Captopril and Lisinopril Only Inhibit Matrix Metalloproteinase-2 (MMP-2) Activity at Millimolar Concentrations

Matrix metalloproteinase-2 (MMP-2) shares structural similarities with the angiotensin-converting enzyme (ACE). ACE inhibitors have been described to inhibit MMP-2, but this inhibitory potential was not shown using a highly purified MMP-2. This study aimed to investigate the inhibitory potential of captopril and lisinopril regarding MMP-2 activity. The first objective was to test the potential of captopril to change the pH of the buffer solution. The second objective was to test the direct inhibitory effect of captopril and lisinopril on plasma MMP-2 and on recombinant human MMP-2 (rhMMP-2). The in vitro activity assays included gelatin zymography and a fluorimetric assay. Captopril solubilization significantly decreased the pH of the 50mM Tris buffer solution at the following concentrations: 2mM (p<0.05), 4 mM and 8mM (p<0.01), while only the 8mM lisinopril induced a drop in pH (p<0.05). Thus, only 200mM buffer solutions were used. Zymography results of plasma MMP-2 and rhMMP-2 showed that inhibition only happened at captopril concentrations 4 and 1mM, respectively (p<0.05), while only the higher concentration of lisinopril (8mM) inhibited plasma MMP-2 (p<0.05).

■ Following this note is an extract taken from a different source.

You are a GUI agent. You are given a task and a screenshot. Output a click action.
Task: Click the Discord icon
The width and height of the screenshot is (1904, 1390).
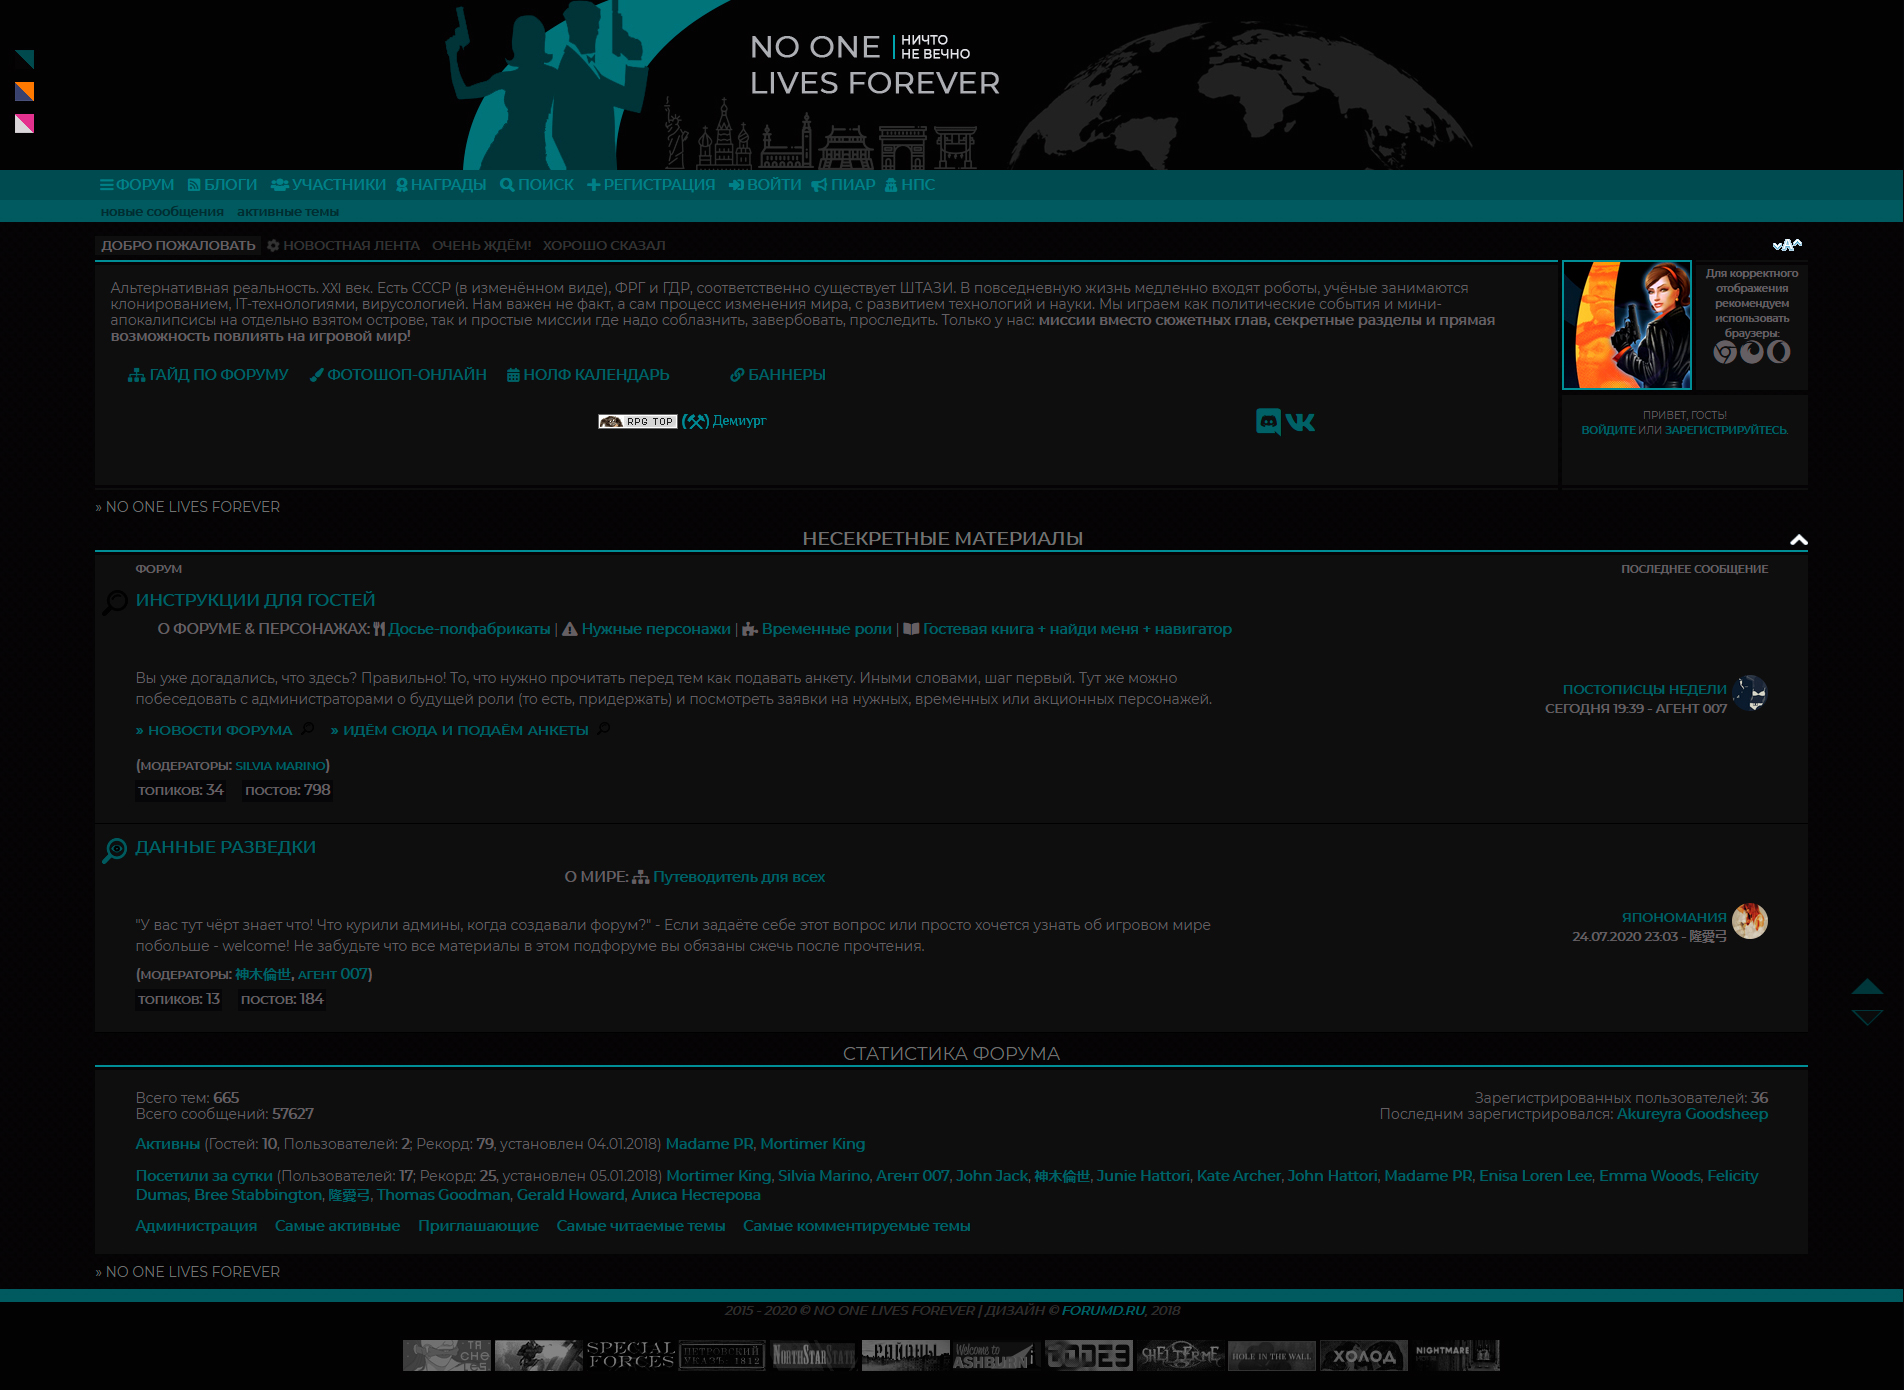(x=1268, y=422)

In the fluorimetric assay, captopril led to significant inhibition of the rhMMP-2 activity at concentrations 2mM (p<0.01), whereas aminophenylmercuric acetate-activated rhMMP-2 was inhibited by 0.5mM captopril (p<0.01). The captopril and lisinopril concentrations found to inhibit MMP-2 are 3 orders of magnitude higher than those present in vivo after drug administration. We also discuss possible pitfalls for gelatinase inhibitory assays (besides the obvious pH problem already cited). In conclusion, this study's data show that captopril and lisinopril did not inhibit MMP-2 directly at the concentrations reached in vivo.